» **Zu bearbeitende Aufgaben**
1. Nenne alle Bedingungen, die in der Predigt mit „selbst wenn“ eingeleitet werden.
2. Wen bezeichnet die Predigt als leiblichen Bruder von Jesus?
3. Fasse die Predigt in zwei Sätzen zusammen.

» **Predigt**
Themenpredigt:
"Bitte anklopfen!"
Es gilt das gesprochene Wort!
Eine merkwürdige Situation. Da wartet
einer auf Besuch. Und sitzt. Und wartet. Und sitzt. Und wartet. Schaut auf die Uhr.
Doch die Dame seines Herzens lässt auf sich warten. Dabei steht sie vor der Tür.
Und denkt sich: Hat er mich vergessen? Es war doch ausgemacht, dass wir uns treffen
Beide haben also zur richtigen Zeit einander erwartet. Beide waren nicht einmal
zwei Meter voneinander entfernt. Das einzige "Problem", das zwischen den
beiden stand, war eine Tür. Doch die Tür war eigentlich gar nicht das Problem.
Denn eine Tür ist ja schließlich dazu da, dass man sie öffnen und schließen
kann. Doch die Tür wurde nicht geöffnet. Warum? Weil niemand anklopfte.
Irgendwie erscheint diese Situation unwirklich. Kann
man sich so etwas im wirklichen Leben ernsthaft vorstellen? Dass einer einen anderen
besucht, weder klopft noch klingelt noch sich sonst irgendwie bemerkbar macht, und
sich trotzdem wundert und ärgert, dass der nicht die Tür aufmacht.
Wenn man mit "wirklichem" Leben nur einen
Bereich des Lebens meint, in dem Gott nicht vorkommt, dann mag es solche Situation
niemals geben. Aber das "wirkliche" Leben umfasst nun einmal auch unser Verhältnis
zu Gott. Ob es nun eine lebendige Beziehung zu Gott, ein Leben als Christ, ist, oder
ob von meiner Seite aus gar keine Beziehung zu Gott besteht. Man könnte also auch
sagen: das "wirkliche" Leben umfasst unser Verhältnis oder auch Nicht-Verhältnis
zu Gott. Wenn wir das unter "wirklichem" Leben verstehen, fürchte ich,
kommt diese Situation öfter vor, als man denkt.
Wir wundern uns, warum wir Gottes Wirken so wenig in
unserem Leben erfahren. Dabei machen wir uns bei Gott gar nicht bemerkbar. "Ihr
habt nichts, weil ihr nicht bittet", so schreibt der Jakobus, der leibliche Bruder
von Jesus, in seinem Brief (Jakobus 4,2b). Auch wenn Gebet ganz sicher kein Wunscherfüllungsautomat
ist, so stimmt es doch: Vieles geschieht auch einfach deshalb nicht, weil wir nicht
beten. Paul Gerhardt sagt in seinem Lied "Befiehl du deine Wege" "Mit
Sorgen und mit Grämen und mit selbsteigner Pein lässt Gott sich gar nichts
nehmen; es muss erbeten sein." Das heißt doch: Selbst wenn wir uns noch
so viele Sorgen machen, selbst wenn wir viel betrauern, selbst wenn wir unsere Not
spüren - davon lässt Gott sich nicht beeindrucken; er will, dass wir ihm
sagen, was uns bedrückt, er will, dass wir uns im Gebet ihm zuwenden.

» **Bereitgestelltes Material**
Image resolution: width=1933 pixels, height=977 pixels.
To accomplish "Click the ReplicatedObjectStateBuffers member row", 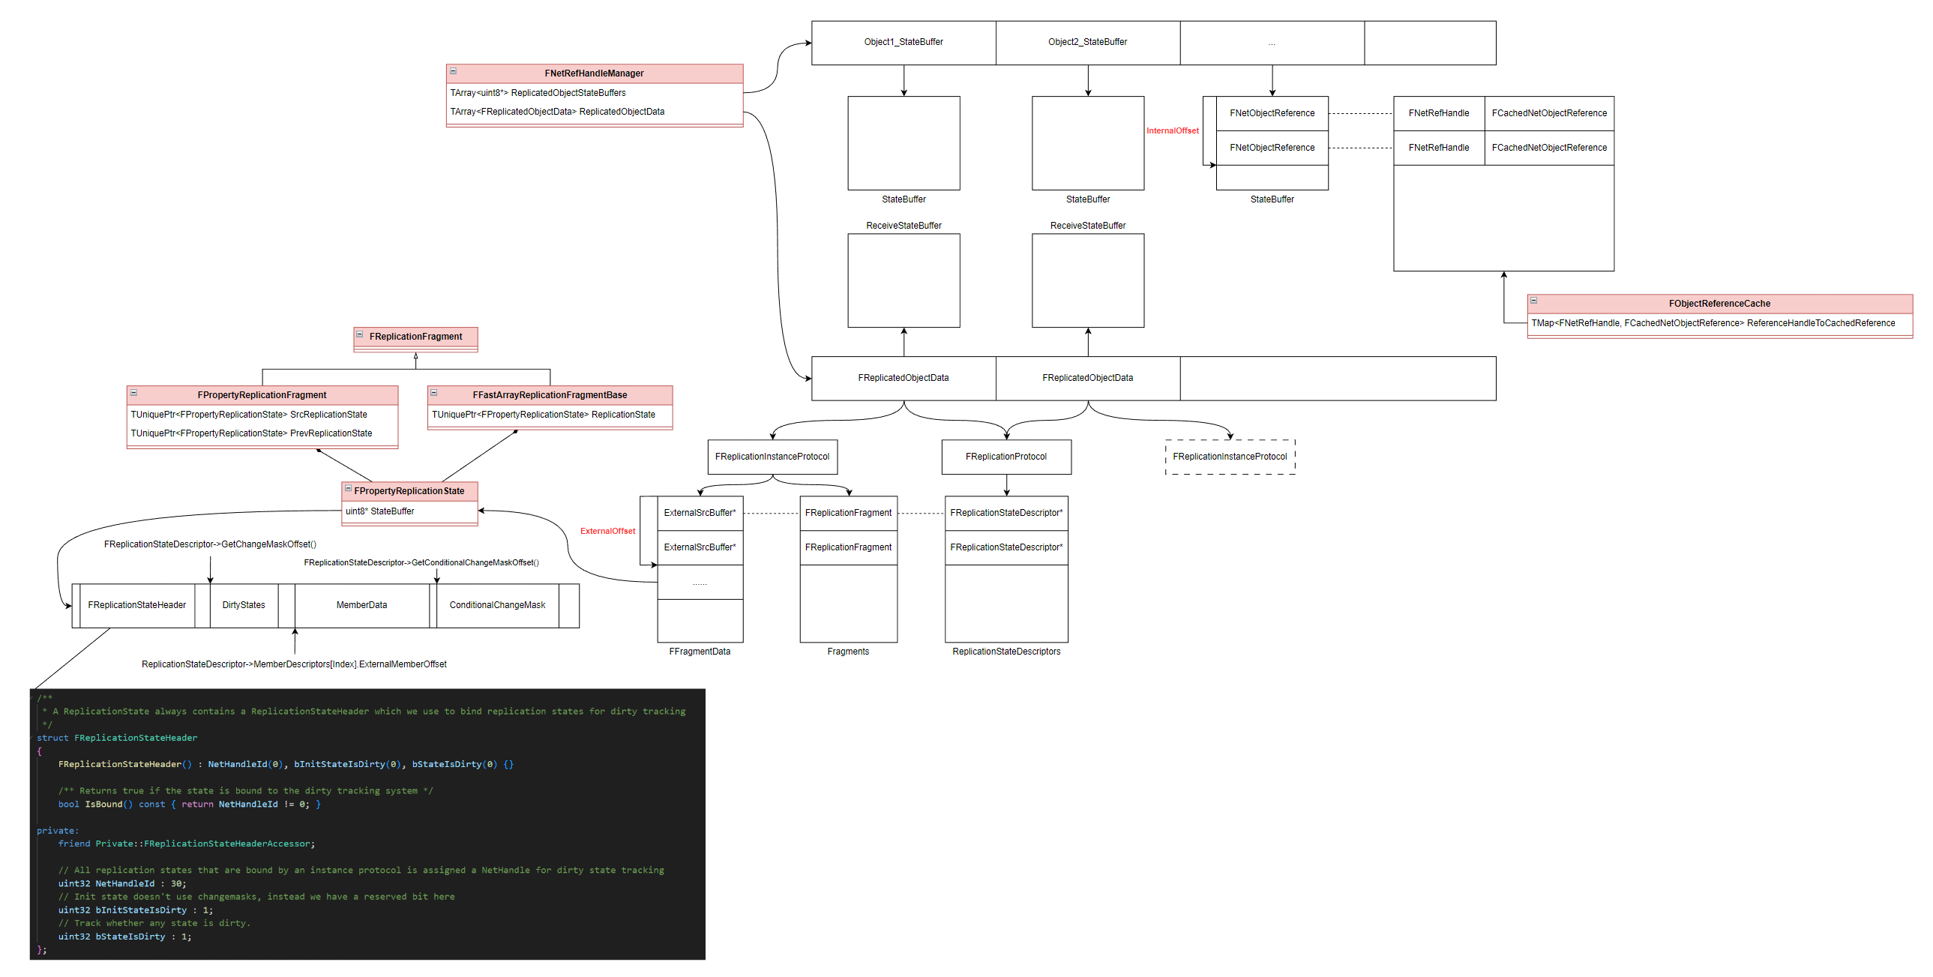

» **Lösungen**
1. wir uns noch so viele Sorgen machen; wir viel betrauern; wir unsere Not spüren

2. Jakobus

3. Die Predigt beginnt mit einem Mann, der vergeblich auf Besuch wartet, während die Erwartete vor der Tür steht, und die Tür bleibt zu, weil niemand anklopft. Diese Situation überträgt sie auf das Verhältnis zu Gott: Vieles geschieht nicht, weil wir nicht beten, denn Gott will, dass wir ihm im Gebet sagen, was uns bedrückt.